┌─ SOURCE INFORMATION
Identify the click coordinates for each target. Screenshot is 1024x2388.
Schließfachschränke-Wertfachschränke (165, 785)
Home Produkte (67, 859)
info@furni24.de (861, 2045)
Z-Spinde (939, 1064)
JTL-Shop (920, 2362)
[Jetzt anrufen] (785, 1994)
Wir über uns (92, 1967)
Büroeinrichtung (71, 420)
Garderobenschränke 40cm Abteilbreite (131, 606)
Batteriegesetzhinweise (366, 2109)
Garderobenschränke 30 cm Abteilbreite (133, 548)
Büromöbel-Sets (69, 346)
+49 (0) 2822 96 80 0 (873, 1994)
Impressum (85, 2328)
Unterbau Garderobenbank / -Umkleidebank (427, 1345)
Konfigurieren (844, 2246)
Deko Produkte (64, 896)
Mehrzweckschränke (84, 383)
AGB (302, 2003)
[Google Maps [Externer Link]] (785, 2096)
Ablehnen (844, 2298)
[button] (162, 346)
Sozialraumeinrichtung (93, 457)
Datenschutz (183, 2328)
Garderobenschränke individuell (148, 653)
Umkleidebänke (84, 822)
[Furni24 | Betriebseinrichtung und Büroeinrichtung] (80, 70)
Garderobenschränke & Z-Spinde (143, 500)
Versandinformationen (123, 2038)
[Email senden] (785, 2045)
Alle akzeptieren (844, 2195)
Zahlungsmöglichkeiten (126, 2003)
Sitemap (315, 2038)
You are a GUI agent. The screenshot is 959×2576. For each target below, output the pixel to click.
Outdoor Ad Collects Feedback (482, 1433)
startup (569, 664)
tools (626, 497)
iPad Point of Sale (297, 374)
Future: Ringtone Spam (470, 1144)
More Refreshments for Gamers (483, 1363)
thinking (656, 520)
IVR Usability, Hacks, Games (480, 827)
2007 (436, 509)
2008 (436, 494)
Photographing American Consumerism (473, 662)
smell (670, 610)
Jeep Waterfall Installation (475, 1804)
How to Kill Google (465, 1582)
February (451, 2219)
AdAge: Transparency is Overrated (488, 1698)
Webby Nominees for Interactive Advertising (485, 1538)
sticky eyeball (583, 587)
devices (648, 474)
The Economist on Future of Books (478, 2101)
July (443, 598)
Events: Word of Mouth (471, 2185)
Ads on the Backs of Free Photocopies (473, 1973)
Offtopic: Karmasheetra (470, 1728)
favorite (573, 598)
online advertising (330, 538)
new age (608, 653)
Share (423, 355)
└─
Go through the records and report each line that contains "click".

Identify the click coordinates for each target. Screenshot is 1024x2388.
You are a GUI agent. The screenshot is 959×2576. For each target below, output the pixel to click.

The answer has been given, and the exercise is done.